Twee weken nadat er in Groot Brittannië nipt werd gestemd voor een Brexit weten veel commentatoren en zichzelf beschaafd achtende twitteraars het zeker: de onderbuik heeft gewonnen. Het waren tenslotte de mensen in de sociaal economisch lagere klassen die relatief minder scholing hebben genoten die in het stemhokje voor een Brexit kozen. Wisten deze mensen wel wat ze zich op hun hals haalden? Hebben die arme domme Vicky Pollards zich niet laten ringeloren door Johnson, Farage en andere populistische rattenvangers? Kortom: kunnen en mogen dergelijke mensen eigenlijk wel mee besluiten over zo een belangrijk onderwerp?

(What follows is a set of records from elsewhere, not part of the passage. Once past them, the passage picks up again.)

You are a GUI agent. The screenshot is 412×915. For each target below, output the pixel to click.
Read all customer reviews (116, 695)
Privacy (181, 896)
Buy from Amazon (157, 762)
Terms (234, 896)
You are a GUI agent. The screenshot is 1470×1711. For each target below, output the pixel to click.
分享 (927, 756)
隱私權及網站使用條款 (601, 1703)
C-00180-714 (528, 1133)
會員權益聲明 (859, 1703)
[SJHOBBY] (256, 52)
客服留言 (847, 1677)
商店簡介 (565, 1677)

Als we de Britse, maar ook zeker Nederlandse, intelligentsia moeten geloven, liever niet. Zo schreef Hans Goslinga voor Trouw de Wikipedia-pagina over van een Belangrijke Filosoof Met Franse Naam om een inherent anti-democratische stelling in te nemen, namelijk dat een referendum never-nooit goed kan zijn aangezien het volk (lees: paupers) nooit het laatste woord mag hebben. Niet heel verbazingwekkend voor Guizot, die graag alleen had dat mensen van bepaalde stand en/of educatie afgevaardigden kozen. Wel verbazingwekkend als 1-op-1 argument voor een liberale constitutionele democratie zoals wij die vandaag de dag kennen. Desalniettemin moet iedereen erkennen dat een directe democratie feitelijk neerkomt op de tirannie van de meerderheid, maar het argument hier stoppen getuigt van intense intellectuele luiheid en lethargie. Er zit namelijk nog een levensgroot verschil tussen een algehele directe democratie en een incidentele volksraadpleging in de vorm van een raadgevend referendum.

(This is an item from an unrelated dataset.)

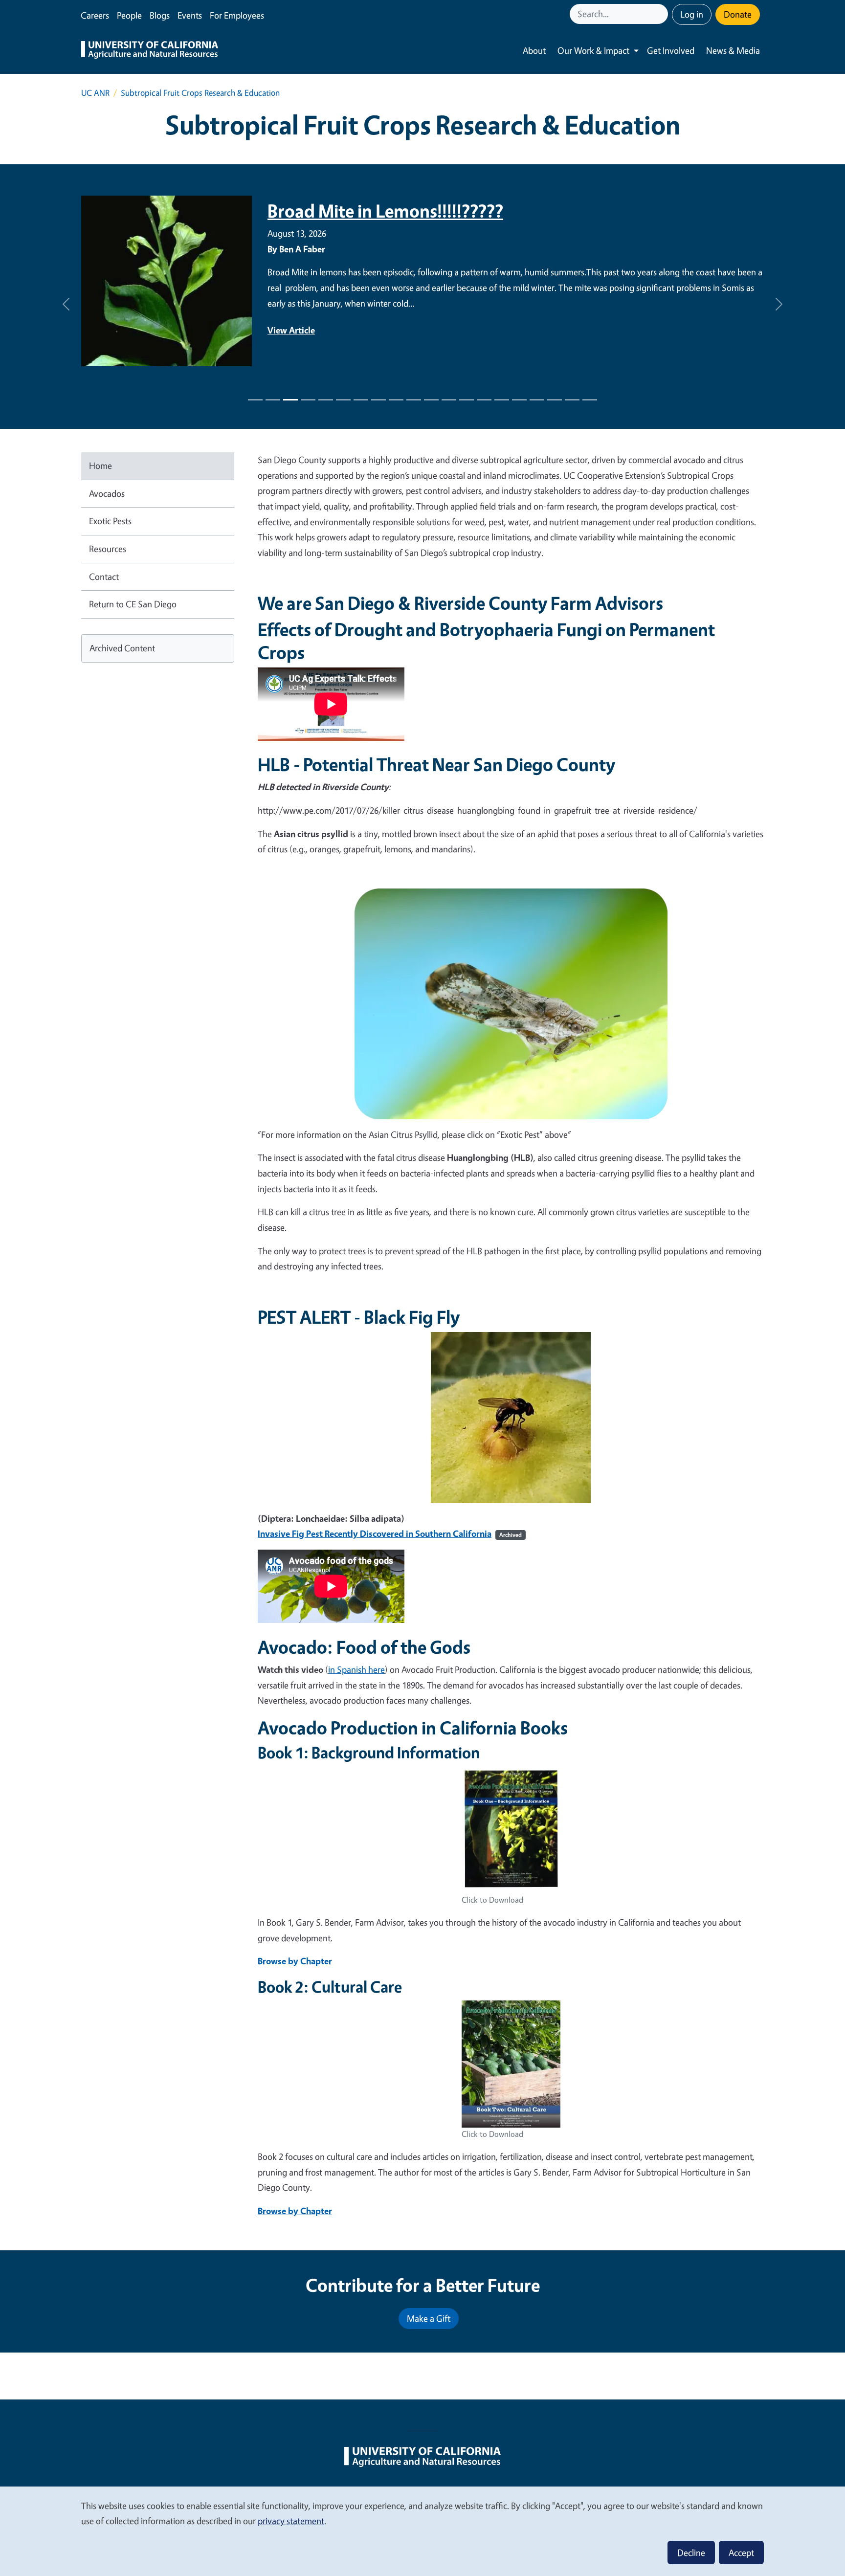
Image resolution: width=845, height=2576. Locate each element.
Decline (691, 2552)
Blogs (160, 15)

Het ‘ja maar vertegenwoordigende democratie’- argument is tenslotte maar de helft van het democratische verhaal. Ja, een representatieve democratie is noodzakelijk om ook minderheidsstemmen een plek te geven. Ja, een representatieve democratie zorgt dat elke stem, en niet alleen de luidste stem, wordt gehoord. Maar nee: dit is niet waar het eindigt. Het is namelijk een two way street. Het is de plicht van volksvertegenwoordigers om behoedzaam om te gaan met de macht die wij burgers aan hen toebedelen. Wanneer zij niet langer handelen in het belang van de burger, plegen volksvertegenwoordigers feitelijk ‘contractbreuk’. Stapel enkele regeringen van non-responsieve politici op elkaar en we krijgen ook in Nederland een aardig lijstje van borrelende burgerlijke onvrede.

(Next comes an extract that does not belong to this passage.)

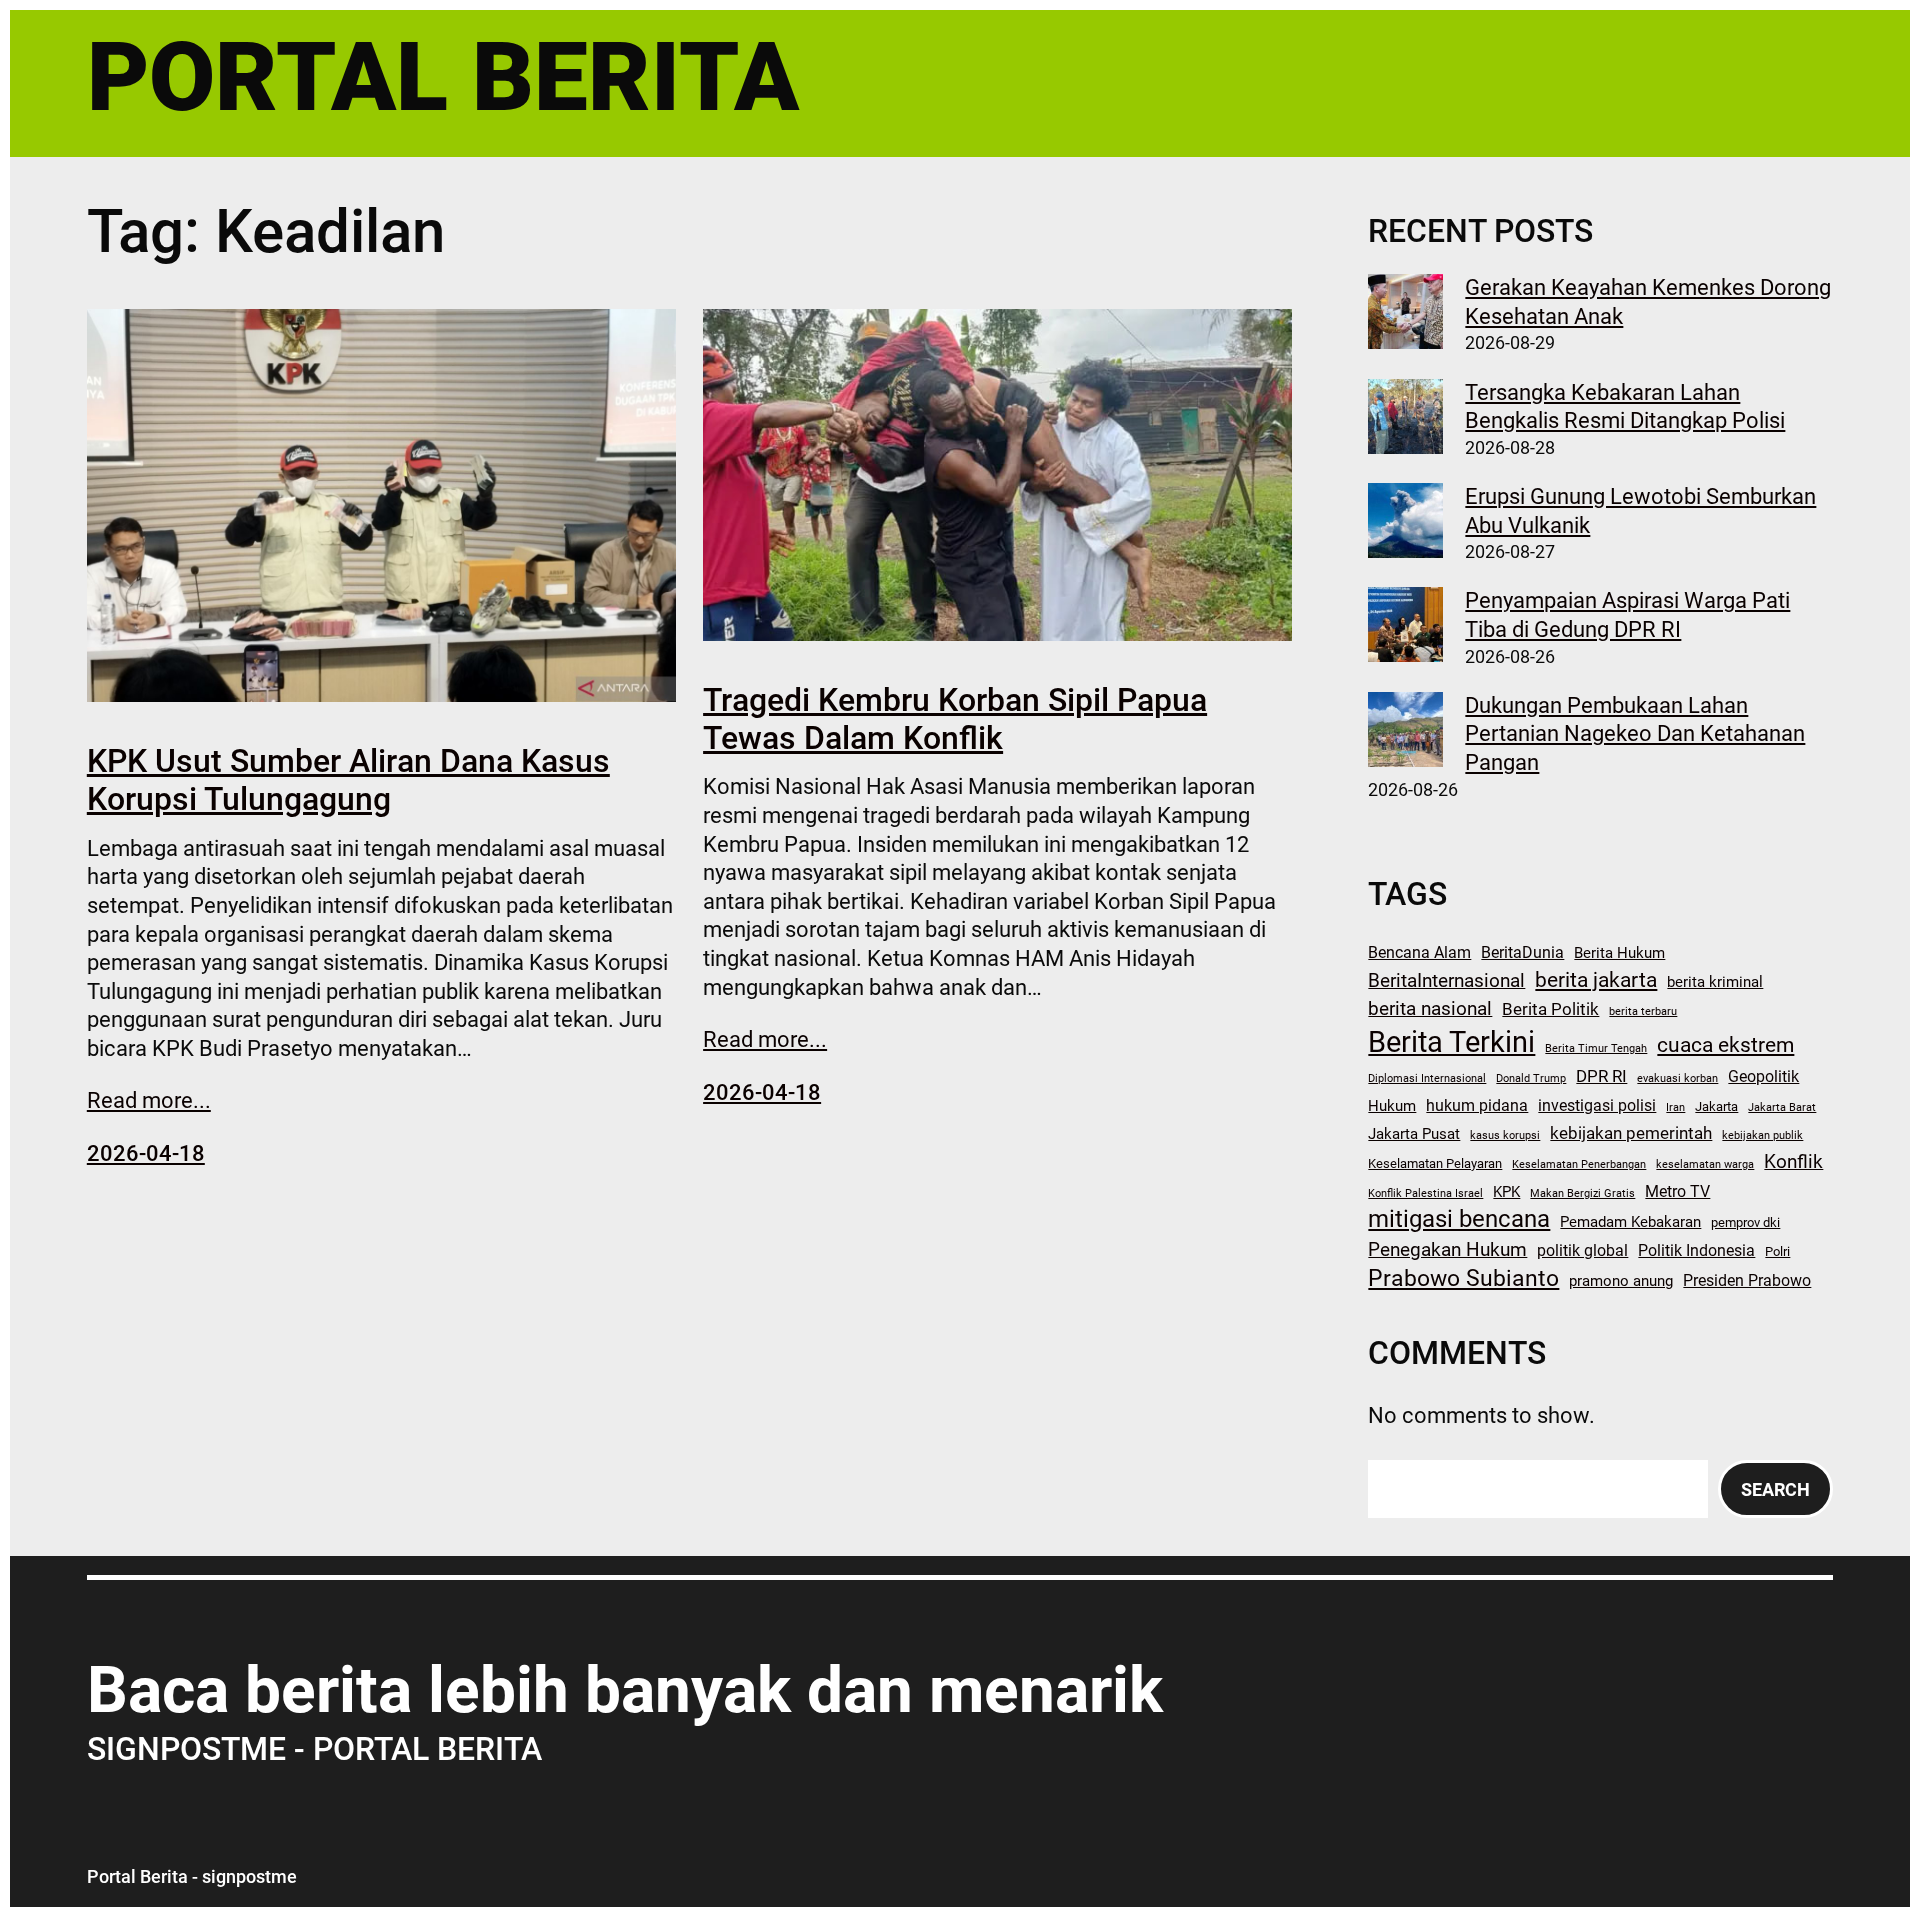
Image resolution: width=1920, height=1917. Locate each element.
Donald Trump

Zoals: verdrag op verdrag tekenen zonder dat burgers in de lidstaten hiertoe expliciet de wens toe hebben uitgebracht. Burgers laten opdraaien voor onverantwoordelijke bedrijfsrisico’s van banken, die hen nota bene in de jaren ervoor hypotheken hebben aangesmeerd waardoor het huis onder water staat. Geen billijk toezicht garanderen bij geprivatiseerde instellingen (zoals woningcorporaties en verzorgingstehuizen) waardoor bij reorganisaties trappen nooit van boven naar beneden worden schoongemaakt, met dik betaalde managers en onderbetaalde en overwerkt verzorgend personeel tot gevolg. Gokken met derivaten van gemeenschapsgeld. Afnemende kansen en minder sociale stijging voor lagere en middeninkomens: als je voor een dubbeltje bent geboren, ga je dus niet meer voor een kwartje dood.
Tenzij je de politiek ingaat, want dat blijkt in de praktijk leuk opstapje te zijn richting het bedrijfsleven (Hoi Neelie, ouwe beunhaas!) Homo’s zijn leuk en aardig 1x per jaar op een boot, maar zodra hun huizen worden bekogeld dan wordt ze gevraagd terug in de kast te kruipen omdat aangifte ‘gedoe’ geeft. While we are on the subject: politiepersoneel wat voor een hongerloontje à 1300 euro netto zichzelf dagelijks moet laten uitschelden en/of bespugen zijn racisten. Allemaal. Tegelijkertijd wordt er geen politiek antwoord gegeven op dossiers die er toe doen (Fyra, woningcorporaties, financieel stelsel), maar wordt alles weggemoffeld in parlementaire enquêtes. En zei daar iemand iets over een onderste steen?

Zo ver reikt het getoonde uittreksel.